Former electoral division of the Northern Territory, Australia

MacDonnell was an electoral division of the Legislative Assembly in Australia's Northern Territory. It was created in 1974, and derived its name from the nearby MacDonnell Ranges. MacDonnell was an almost entirely rural electorate, covering 333,398.61 km^{2}, and taking in the resort town of Yulara, and the remote communities of Hermannsburg, Kintore, Papunya and Docker River. There were 4,842 people enrolled within the electorate as of 2011.

MacDonnell was generally a safe seat for the Labor Party, due to its large indigenous population, but there have been three exceptions: from 1974 to 1977 (when there were no ALP members in the Assembly); from 1997 to 2005, when several factors helped deliver the seat to the Country Liberal Party candidate, who then managed to use his incumbency to his advantage and thus retain the seat at the following election.

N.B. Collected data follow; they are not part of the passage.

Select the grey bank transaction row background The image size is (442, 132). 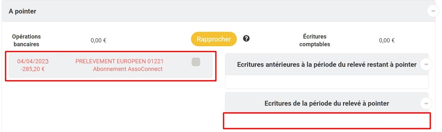tap(110, 66)
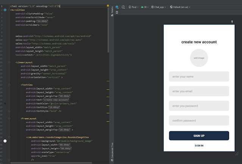The height and width of the screenshot is (164, 242).
Task: Click the orientation rotate icon in toolbar
Action: click(x=123, y=7)
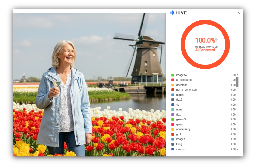
Task: Click the green imagen4 color swatch
Action: [x=173, y=75]
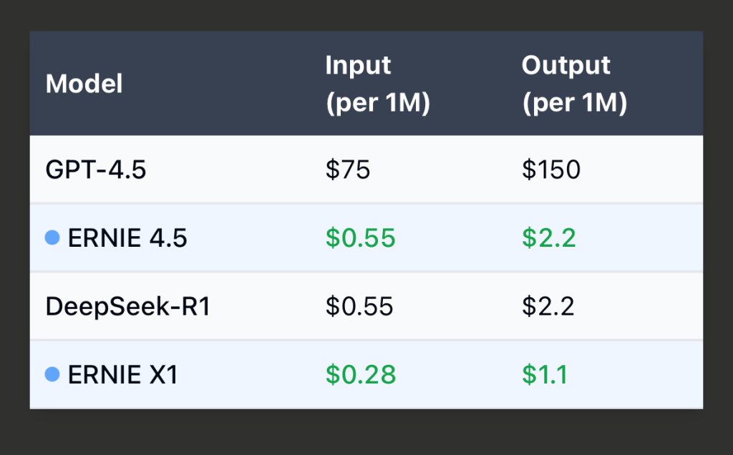Viewport: 733px width, 455px height.
Task: Click the green $0.28 ERNIE X1 input price
Action: tap(360, 374)
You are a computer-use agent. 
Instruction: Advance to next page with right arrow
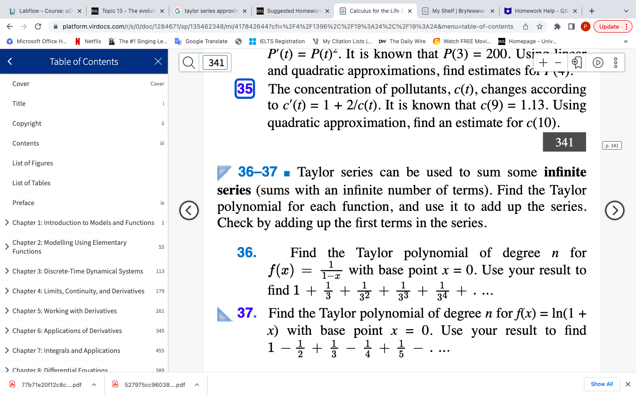tap(614, 210)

It was easily regained by the ALP at the 2005 election, amidst a territory-wide landslide result and a particularly strong candidate in former ATSIC Central Zone Commissioner Alison Anderson, ultimately sweeping Elferink away with an electoral swing of more than 30 per cent, however in 2009, Anderson resigned from the ALP, and joined the CLP in 2011.

In a redistribution conducted prior to the 2012 Northern Territory election, MacDonnell was abolished and was renamed Namatjira, after the artist Albert Namatjira.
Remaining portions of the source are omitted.